▸ **DATA**

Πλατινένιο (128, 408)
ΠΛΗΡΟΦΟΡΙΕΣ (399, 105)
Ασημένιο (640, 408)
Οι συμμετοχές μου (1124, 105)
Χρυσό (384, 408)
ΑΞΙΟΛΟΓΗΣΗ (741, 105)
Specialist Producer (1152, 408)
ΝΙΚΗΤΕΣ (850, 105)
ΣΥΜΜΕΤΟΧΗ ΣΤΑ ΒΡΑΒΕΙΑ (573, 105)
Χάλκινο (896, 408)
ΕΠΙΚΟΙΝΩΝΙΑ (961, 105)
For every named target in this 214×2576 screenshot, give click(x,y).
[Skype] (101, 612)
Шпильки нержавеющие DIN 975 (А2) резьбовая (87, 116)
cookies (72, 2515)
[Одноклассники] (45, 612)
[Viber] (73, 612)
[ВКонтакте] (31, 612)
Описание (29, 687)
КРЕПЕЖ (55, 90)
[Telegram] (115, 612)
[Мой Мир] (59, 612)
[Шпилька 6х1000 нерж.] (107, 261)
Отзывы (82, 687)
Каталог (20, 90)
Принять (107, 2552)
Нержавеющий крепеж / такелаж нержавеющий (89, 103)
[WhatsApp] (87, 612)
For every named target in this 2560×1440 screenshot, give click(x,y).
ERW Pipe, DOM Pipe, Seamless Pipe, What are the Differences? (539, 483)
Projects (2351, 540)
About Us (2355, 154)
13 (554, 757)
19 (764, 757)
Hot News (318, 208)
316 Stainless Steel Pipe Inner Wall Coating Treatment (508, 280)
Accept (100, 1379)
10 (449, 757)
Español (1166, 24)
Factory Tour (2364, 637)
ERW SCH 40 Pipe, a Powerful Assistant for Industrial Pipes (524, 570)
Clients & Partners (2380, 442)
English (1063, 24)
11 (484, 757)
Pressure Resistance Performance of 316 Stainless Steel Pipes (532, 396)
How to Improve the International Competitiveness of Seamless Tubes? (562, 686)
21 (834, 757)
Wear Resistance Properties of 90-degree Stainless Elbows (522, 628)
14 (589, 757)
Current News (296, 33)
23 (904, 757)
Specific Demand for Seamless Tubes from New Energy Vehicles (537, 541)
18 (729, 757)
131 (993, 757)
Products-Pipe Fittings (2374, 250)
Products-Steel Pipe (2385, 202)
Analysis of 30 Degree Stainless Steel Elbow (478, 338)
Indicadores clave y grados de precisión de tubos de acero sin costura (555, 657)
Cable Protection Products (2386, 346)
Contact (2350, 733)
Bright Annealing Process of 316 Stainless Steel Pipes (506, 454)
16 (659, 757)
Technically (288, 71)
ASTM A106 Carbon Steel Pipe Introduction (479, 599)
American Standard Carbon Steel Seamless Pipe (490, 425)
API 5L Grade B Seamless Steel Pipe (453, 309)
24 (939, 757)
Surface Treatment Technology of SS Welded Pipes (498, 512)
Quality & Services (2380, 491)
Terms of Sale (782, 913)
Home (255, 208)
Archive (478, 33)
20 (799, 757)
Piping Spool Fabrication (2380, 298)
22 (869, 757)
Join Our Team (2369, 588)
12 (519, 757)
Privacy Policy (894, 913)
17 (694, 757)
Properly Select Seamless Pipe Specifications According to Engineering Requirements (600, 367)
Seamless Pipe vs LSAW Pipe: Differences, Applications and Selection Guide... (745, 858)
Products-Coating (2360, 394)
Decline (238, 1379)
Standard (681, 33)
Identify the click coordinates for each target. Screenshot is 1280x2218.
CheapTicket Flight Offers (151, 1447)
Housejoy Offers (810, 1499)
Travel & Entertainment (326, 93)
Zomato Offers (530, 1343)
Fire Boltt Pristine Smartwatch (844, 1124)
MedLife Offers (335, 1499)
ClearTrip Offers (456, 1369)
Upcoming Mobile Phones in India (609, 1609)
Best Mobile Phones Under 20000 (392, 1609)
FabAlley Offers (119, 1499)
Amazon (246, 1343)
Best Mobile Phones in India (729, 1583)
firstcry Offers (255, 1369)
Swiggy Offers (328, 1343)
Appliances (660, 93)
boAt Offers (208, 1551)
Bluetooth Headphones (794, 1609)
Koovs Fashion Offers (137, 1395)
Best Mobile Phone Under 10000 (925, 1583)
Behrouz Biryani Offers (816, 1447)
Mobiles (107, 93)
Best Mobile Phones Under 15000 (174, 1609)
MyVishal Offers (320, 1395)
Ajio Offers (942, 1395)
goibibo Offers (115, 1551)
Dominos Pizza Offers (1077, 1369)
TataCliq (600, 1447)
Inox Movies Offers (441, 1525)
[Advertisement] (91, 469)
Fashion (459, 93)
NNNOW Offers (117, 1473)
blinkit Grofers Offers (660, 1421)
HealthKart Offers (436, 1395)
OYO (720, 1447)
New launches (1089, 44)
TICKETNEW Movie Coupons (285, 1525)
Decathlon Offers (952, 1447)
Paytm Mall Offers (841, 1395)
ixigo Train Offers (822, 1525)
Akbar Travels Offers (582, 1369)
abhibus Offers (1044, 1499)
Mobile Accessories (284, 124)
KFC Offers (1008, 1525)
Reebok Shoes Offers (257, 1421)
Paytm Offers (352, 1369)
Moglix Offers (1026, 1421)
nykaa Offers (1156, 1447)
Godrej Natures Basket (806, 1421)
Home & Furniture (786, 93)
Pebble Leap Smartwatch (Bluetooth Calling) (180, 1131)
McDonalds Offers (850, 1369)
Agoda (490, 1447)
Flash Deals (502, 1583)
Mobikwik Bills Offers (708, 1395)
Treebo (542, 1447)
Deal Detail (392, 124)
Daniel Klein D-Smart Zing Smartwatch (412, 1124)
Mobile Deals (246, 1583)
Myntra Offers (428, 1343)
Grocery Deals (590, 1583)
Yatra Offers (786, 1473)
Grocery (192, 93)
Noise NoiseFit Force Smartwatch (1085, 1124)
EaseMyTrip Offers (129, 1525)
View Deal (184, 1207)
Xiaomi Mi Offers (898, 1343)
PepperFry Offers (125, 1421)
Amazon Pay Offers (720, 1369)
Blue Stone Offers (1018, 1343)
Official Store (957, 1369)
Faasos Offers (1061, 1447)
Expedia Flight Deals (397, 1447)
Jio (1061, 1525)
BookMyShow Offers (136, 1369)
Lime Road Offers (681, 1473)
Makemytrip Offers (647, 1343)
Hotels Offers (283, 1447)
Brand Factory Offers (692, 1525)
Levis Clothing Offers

▸ **AIM OF THE TASK**
Repeat each line of the data above, exactly as it appears, from the first through the line that contains "Шпильки нержавеющие DIN".

▸ **SOLUTION TO THE EXERCISE**
Πλατινένιο (128, 408)
ΠΛΗΡΟΦΟΡΙΕΣ (399, 105)
Ασημένιο (640, 408)
Οι συμμετοχές μου (1124, 105)
Χρυσό (384, 408)
ΑΞΙΟΛΟΓΗΣΗ (741, 105)
Specialist Producer (1152, 408)
ΝΙΚΗΤΕΣ (850, 105)
ΣΥΜΜΕΤΟΧΗ ΣΤΑ ΒΡΑΒΕΙΑ (573, 105)
Χάλκινο (896, 408)
ΕΠΙΚΟΙΝΩΝΙΑ (961, 105)
For every named target in this 214×2576 screenshot, give click(x,y).
[Skype] (101, 612)
Шпильки нержавеющие DIN 975 (А2) резьбовая (87, 116)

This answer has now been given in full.